А враг уже высадился с запада на Хорсен, вышел к берегу, где болтался в дрейфе буксир, и на гребне высоты, где раньше пробегал Алеша, устанавливал пулемет.
Шустров, рискуя напороться на риф, крутился под пулеметным огнем и клял себя за то, что послал безоружного юношу на верную гибель. Он не мог бросить солдат и Алешу, а пули уже разнесли вдребезги козырек над рубкой и решетили ветхие борта.
- Не дадут Василь Иванычу к берегу подойти! - сказал Алеша, когда солдаты вывели его другой, короткой дорогой к обрыву.
- Держи. - Сержант сунул юноше телефон и, распластавшись, пополз по гребню высоты к пулемету; солдаты за ним.
Алеша остался один. Он почувствовал всю горечь безоружного человека в бою. Ему показалось, что буксир уходит.
"Мы здесь!" - хотелось крикнуть во весь голос. Алеша вскочил, сорвал бескозырку и просемафорил те же слова по хорошо заученной им флажной азбуке. "Кормилец" снова повернул к берегу, под огонь. Пули свистели над Алешей, он прижался к старому дубу. Наверху вдруг загремело, сержант бросал гранаты; возле Алеши прожужжал и ткнулся в кору дуба осколочек. А пулемет смолк. Перочинным ножом Алеша выковырял черный рваный кусочек металла и спрятал в карман. "Подарю Кате"...
С гребня высоты бегом спускались солдаты. Сержант катил перед собой пулемет. Потом он с чернобородым Хмарой взяли трофей на плечи и понесли через отмель на буксир.
А Кабанов, сняв с Хорсена остатки взвода, готовил сильный контрудар, чтобы устранить угрозу флангам. Утром на КП артиллерии уехал Пивоваров, а на флагманский КП вызвали Гранина.
- У вас есть опыт недавней войны, - сразу начал Кабанов. - Создайте такой же лихой отряд, как тогда. Людей дадим столько, сколько вам нужно. Формировать будете на ходу. Ночью пойдете на Хорсен, оттуда доложите, можно ли там устроить базу отряда.
Гранин на радостях растерялся и не понял:
- Хорсен же захвачен противником!
- Значит, его надо отобрать, - спокойно, с едва заметной усмешкой в глазах, сказал Кабанов.
Оплошал Гранин перед генералом, век себе не простит.

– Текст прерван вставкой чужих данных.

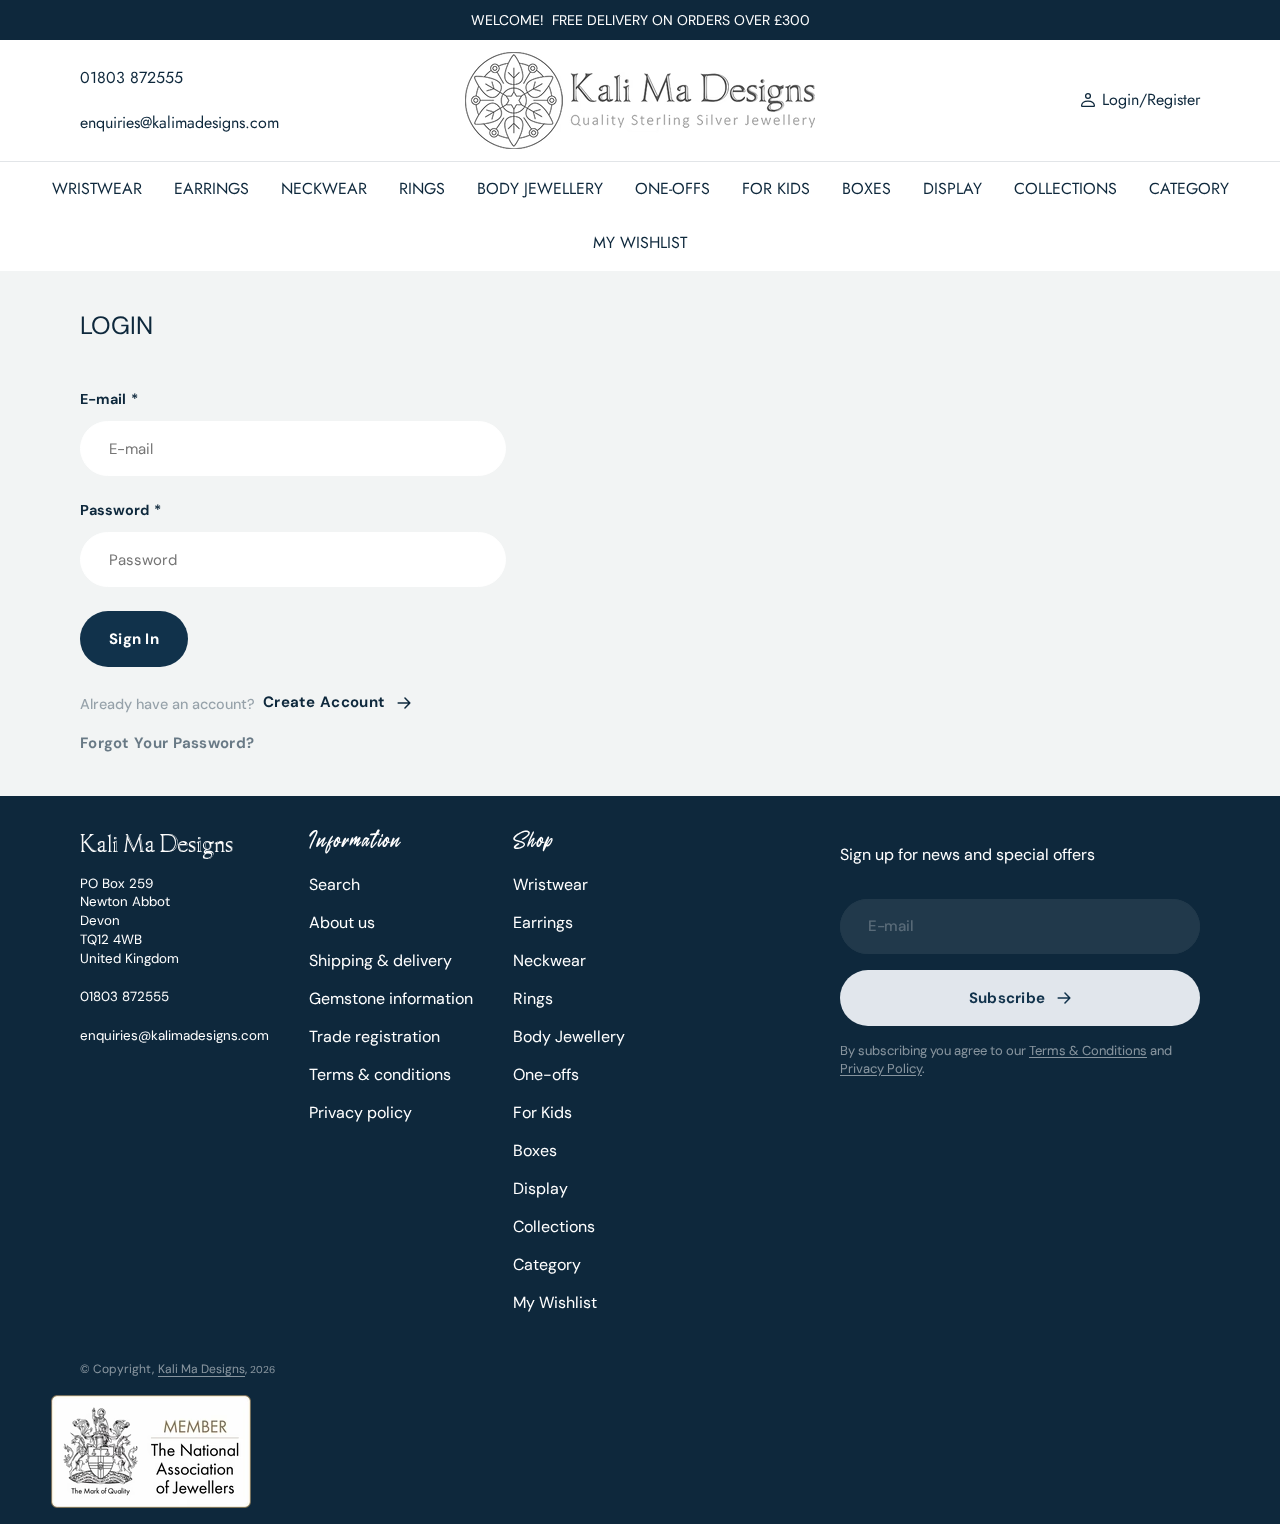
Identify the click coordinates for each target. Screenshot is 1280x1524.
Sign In (134, 639)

- Разрешите, товарищ генерал, Пивоварову идти со мной?
- Берите. - Кабанов знал об их старой дружбе. Пожалуй, такому горячему командиру нужен трезвый, спокойный штабист.
В дивизион Гранин приехал незадолго до возвращения Пивоварова. Не зная о разговоре Гранина с Кабановым, Пивоваров решил подразнить его:
- Про десантный отряд слыхал?
- Слыхал.
- Кому-то счастье, да не нам с тобой.
- А ты не просился у генерала? - безразлично спросил Гранин.
- Просился. - Пивоваров помрачнел. - По команде, говорит, обращайтесь.
- Правильно. В следующий раз не лезь через голову командира. Ладно, возьму, Федя, и тебя с собой.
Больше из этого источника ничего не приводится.